Top of Input material
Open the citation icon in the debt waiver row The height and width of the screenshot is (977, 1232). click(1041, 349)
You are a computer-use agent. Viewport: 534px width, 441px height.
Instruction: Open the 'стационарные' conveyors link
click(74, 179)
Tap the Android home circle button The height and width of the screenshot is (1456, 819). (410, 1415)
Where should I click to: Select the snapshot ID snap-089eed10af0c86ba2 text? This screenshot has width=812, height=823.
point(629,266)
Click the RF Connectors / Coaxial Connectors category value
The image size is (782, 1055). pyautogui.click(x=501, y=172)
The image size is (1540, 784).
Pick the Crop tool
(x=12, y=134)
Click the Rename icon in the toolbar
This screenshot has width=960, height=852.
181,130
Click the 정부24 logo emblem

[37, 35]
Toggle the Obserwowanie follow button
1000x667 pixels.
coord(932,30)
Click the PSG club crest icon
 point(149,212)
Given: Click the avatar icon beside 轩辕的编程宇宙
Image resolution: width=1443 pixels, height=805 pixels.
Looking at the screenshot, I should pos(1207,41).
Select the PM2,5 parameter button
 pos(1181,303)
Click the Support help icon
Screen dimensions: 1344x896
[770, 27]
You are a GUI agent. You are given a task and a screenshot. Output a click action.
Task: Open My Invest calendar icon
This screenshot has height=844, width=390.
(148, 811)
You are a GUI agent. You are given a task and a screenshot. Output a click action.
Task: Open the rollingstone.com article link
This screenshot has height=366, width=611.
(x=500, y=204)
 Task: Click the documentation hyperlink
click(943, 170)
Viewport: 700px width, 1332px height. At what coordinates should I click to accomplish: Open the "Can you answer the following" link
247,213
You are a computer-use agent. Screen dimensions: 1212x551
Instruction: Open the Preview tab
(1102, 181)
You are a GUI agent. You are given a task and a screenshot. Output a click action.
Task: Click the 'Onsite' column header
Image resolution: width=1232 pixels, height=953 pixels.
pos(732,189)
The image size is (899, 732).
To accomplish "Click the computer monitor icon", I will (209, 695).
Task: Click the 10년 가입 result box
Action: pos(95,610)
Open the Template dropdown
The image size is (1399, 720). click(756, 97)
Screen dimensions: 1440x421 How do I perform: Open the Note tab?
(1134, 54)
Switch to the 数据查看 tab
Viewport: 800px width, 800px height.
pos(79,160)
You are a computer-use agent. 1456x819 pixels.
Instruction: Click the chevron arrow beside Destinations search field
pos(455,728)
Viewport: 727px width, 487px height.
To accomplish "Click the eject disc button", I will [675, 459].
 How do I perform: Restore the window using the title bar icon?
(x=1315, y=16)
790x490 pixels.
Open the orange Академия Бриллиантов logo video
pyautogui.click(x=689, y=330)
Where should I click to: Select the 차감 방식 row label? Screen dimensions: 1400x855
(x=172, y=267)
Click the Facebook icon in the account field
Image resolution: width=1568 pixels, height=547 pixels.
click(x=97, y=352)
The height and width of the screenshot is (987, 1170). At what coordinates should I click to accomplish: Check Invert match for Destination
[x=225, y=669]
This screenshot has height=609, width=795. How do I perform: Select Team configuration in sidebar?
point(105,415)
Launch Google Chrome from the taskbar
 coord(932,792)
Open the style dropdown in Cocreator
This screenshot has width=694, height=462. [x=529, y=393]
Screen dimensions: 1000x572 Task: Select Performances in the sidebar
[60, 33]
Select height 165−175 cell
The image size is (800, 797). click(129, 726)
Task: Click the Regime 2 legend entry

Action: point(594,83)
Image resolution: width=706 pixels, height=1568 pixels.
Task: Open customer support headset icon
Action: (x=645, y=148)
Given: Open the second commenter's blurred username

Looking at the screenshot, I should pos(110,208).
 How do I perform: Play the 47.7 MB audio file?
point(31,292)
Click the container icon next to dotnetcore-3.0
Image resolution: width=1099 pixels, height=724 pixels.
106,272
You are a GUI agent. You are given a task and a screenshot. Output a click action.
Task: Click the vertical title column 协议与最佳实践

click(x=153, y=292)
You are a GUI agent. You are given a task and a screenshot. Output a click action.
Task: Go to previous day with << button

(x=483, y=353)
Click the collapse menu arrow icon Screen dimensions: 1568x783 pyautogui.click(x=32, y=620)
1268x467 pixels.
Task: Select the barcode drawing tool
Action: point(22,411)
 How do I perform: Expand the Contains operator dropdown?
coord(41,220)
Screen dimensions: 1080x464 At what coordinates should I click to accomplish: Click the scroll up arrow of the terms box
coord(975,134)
Bottom of Input material
> _Task item_: Set down verbatim only the lines between the start of the data above and the line with "Given: Click the avatar icon beside 轩辕的编程宇宙", both boundaries included.

> _Written response_:
Open the citation icon in the debt waiver row The height and width of the screenshot is (977, 1232). click(1041, 349)
You are a computer-use agent. Viewport: 534px width, 441px height.
Instruction: Open the 'стационарные' conveyors link
click(74, 179)
Tap the Android home circle button The height and width of the screenshot is (1456, 819). (410, 1415)
Where should I click to: Select the snapshot ID snap-089eed10af0c86ba2 text? This screenshot has width=812, height=823.
point(629,266)
Click the RF Connectors / Coaxial Connectors category value
The image size is (782, 1055). pyautogui.click(x=501, y=172)
The image size is (1540, 784).
Pick the Crop tool
(x=12, y=134)
Click the Rename icon in the toolbar
This screenshot has width=960, height=852.
181,130
Click the 정부24 logo emblem

[37, 35]
Toggle the Obserwowanie follow button
1000x667 pixels.
coord(932,30)
Click the PSG club crest icon
 point(149,212)
Given: Click the avatar icon beside 轩辕的编程宇宙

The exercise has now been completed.